* TASK OBJECTIVE:
The entries below must be transcribed exactly. Leave nothing out.

[Collected data]
· · · ·
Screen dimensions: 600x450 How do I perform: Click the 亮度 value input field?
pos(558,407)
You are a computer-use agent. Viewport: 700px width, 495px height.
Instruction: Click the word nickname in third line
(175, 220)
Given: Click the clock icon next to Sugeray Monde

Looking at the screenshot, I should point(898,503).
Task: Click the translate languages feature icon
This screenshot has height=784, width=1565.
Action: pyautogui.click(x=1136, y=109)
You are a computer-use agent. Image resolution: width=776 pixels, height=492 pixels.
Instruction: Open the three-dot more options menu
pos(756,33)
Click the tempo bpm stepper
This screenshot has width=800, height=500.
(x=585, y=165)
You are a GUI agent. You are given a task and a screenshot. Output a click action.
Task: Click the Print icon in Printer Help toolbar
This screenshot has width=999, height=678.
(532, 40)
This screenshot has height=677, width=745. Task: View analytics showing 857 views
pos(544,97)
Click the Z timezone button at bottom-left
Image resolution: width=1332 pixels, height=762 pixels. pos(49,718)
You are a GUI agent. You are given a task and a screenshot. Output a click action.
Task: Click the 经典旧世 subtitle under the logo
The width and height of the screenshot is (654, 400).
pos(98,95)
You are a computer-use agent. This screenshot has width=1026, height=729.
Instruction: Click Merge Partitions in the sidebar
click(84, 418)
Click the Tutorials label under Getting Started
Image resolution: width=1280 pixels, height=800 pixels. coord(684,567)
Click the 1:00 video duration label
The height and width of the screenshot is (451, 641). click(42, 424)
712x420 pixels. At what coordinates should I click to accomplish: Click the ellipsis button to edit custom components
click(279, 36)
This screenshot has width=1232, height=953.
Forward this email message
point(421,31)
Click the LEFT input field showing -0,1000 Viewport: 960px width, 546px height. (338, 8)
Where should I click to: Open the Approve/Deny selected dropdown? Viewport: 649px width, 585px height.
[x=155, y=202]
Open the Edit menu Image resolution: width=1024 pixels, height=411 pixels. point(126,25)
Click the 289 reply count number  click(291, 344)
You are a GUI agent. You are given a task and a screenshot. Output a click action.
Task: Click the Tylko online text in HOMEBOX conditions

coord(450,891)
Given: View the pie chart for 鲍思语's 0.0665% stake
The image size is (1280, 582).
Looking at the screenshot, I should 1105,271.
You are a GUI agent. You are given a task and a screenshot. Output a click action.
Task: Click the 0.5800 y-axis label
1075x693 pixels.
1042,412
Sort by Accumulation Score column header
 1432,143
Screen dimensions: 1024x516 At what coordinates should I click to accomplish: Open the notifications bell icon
· · · ·
* TASK SOLUTION:
Screen dimensions: 600x450 How do I perform: Click the 亮度 value input field?
pos(558,407)
You are a computer-use agent. Viewport: 700px width, 495px height.
Instruction: Click the word nickname in third line
(175, 220)
Given: Click the clock icon next to Sugeray Monde

Looking at the screenshot, I should point(898,503).
Task: Click the translate languages feature icon
This screenshot has height=784, width=1565.
Action: pyautogui.click(x=1136, y=109)
You are a computer-use agent. Image resolution: width=776 pixels, height=492 pixels.
Instruction: Open the three-dot more options menu
pos(756,33)
Click the tempo bpm stepper
This screenshot has width=800, height=500.
(x=585, y=165)
You are a GUI agent. You are given a task and a screenshot. Output a click action.
Task: Click the Print icon in Printer Help toolbar
This screenshot has width=999, height=678.
(532, 40)
This screenshot has height=677, width=745. Task: View analytics showing 857 views
pos(544,97)
Click the Z timezone button at bottom-left
Image resolution: width=1332 pixels, height=762 pixels. pos(49,718)
You are a GUI agent. You are given a task and a screenshot. Output a click action.
Task: Click the 经典旧世 subtitle under the logo
The width and height of the screenshot is (654, 400).
pos(98,95)
You are a computer-use agent. This screenshot has width=1026, height=729.
Instruction: Click Merge Partitions in the sidebar
click(84, 418)
Click the Tutorials label under Getting Started
Image resolution: width=1280 pixels, height=800 pixels. coord(684,567)
Click the 1:00 video duration label
The height and width of the screenshot is (451, 641). click(42, 424)
712x420 pixels. At what coordinates should I click to accomplish: Click the ellipsis button to edit custom components
click(279, 36)
This screenshot has width=1232, height=953.
Forward this email message
point(421,31)
Click the LEFT input field showing -0,1000 Viewport: 960px width, 546px height. (338, 8)
Where should I click to: Open the Approve/Deny selected dropdown? Viewport: 649px width, 585px height.
[x=155, y=202]
Open the Edit menu Image resolution: width=1024 pixels, height=411 pixels. point(126,25)
Click the 289 reply count number  click(291, 344)
You are a GUI agent. You are given a task and a screenshot. Output a click action.
Task: Click the Tylko online text in HOMEBOX conditions

coord(450,891)
Given: View the pie chart for 鲍思语's 0.0665% stake
The image size is (1280, 582).
Looking at the screenshot, I should 1105,271.
You are a GUI agent. You are given a task and a screenshot. Output a click action.
Task: Click the 0.5800 y-axis label
1075x693 pixels.
1042,412
Sort by Accumulation Score column header
 1432,143
Screen dimensions: 1024x516 At what coordinates should I click to accomplish: Open the notifications bell icon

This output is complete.